Elegant and fast statistics of tens of millions of UVs

definition

PV is the abbreviation of page view, that is, the number of page views, which is usually the main indicator to measure an online news channel or website or even a piece of online news. The number of page views is one of the most commonly used indicators to evaluate website traffic, abbreviated as PV

UV is an abbreviation for unique visitor, which refers to a natural person who accesses and browses this web page through the Internet.

Through the above concepts, it can be clearly seen that pv is better designed. Every time a website is accessed, pv will increase, but uv will not necessarily increase. uv essentially records natural persons divided according to a certain standard. , this standard can actually be defined by ourselves. For example, visitors of the same IP can be defined as the same UV, which is also one of the most common UV definitions, and there are also definitions based on cookies and so on. Whether it is pv or uv, a time period is needed to describe it. Usually, the number of pv and uv we refer to refers to the data within 24 hours (one natural day).

Compared with uv, pv is technically easier. Today we will talk about uv statistics.

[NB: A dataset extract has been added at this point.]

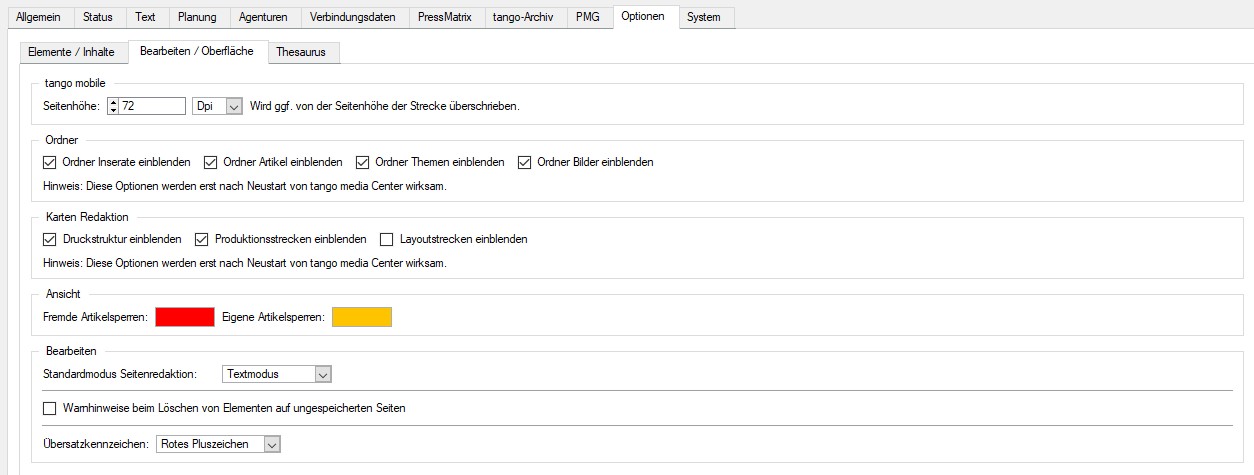The image size is (1254, 475).
Task: Select the Verbindungsdaten tab
Action: click(352, 17)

Why is uv statistics relatively difficult, because uv involves the deduplication of natural persons under the same standard. Especially for a website with tens of millions of uvs, designing a good uv statistics system may not be as easy as imagined.

Then we will design a uv statistical system with a natural day as the time period. A natural person (uv) is defined as the same source IP (of course, you can also customize other standards), and the data volume level is assumed to be tens of millions per day magnitude of uv.

Note: The focus of our discussion today is how to design the uv statistical system after obtaining the information defined by the natural person, not how to obtain the definition of the natural person. The design of the uv system is not as simple as imagined, because uv may have instant large traffic with the website's marketing strategy, such as the website holding a seckill event.

DB-based solution

There is a famous saying in server-side programming: there is no function that cannot be solved by one table, if there are two tables and three tables. A uv statistics system can indeed be implemented based on a database, and it is not complicated. The record table of uv statistics can be similar to the following (don't worry too much about whether the following table design is reasonable):

field Types of describe
IP varchar(30) client source ip
DayID int shorthand for time, e.g. 20190629
other fields int Other field descriptions

When a request arrives at the server, the server needs to query the database every time whether there is an access record of the current IP and current time. If there is, it means the same uv; Of course, the above two steps can also be written in a SQL statement:

if exists( select 1 from table where ip='ip' and dayid=dayid )
  Begin
    return 0
  End
else
  Begin
     insert into table .......
  End

Almost all database-based solutions are more prone to bottlenecks when the amount of data is large. In the face of tens of millions of UV statistics per day, this database-based solution may not be optimal.

Optimization

Faced with the design of each system, we should sink our hearts and think about the specific business. As for UV statistics, this business has several characteristics:

1. Each request needs to determine whether the same uv record already exists

2. Persistent uv data cannot affect normal business

3. The accuracy of uv data can tolerate a certain degree of error

hash table

In the database-based solution, one of the reasons for the performance bottleneck in the case of a large amount of data is to determine whether the same record already exists. Therefore, to optimize this system, we must first optimize this step. According to Cai Cai's previous articles, can you think of a data structure to solve this problem? Yes, it is a hash table. The time complexity of the hash table to find the value according to the key is O(1) constant level, which can perfectly solve the operation bottleneck of finding the same record.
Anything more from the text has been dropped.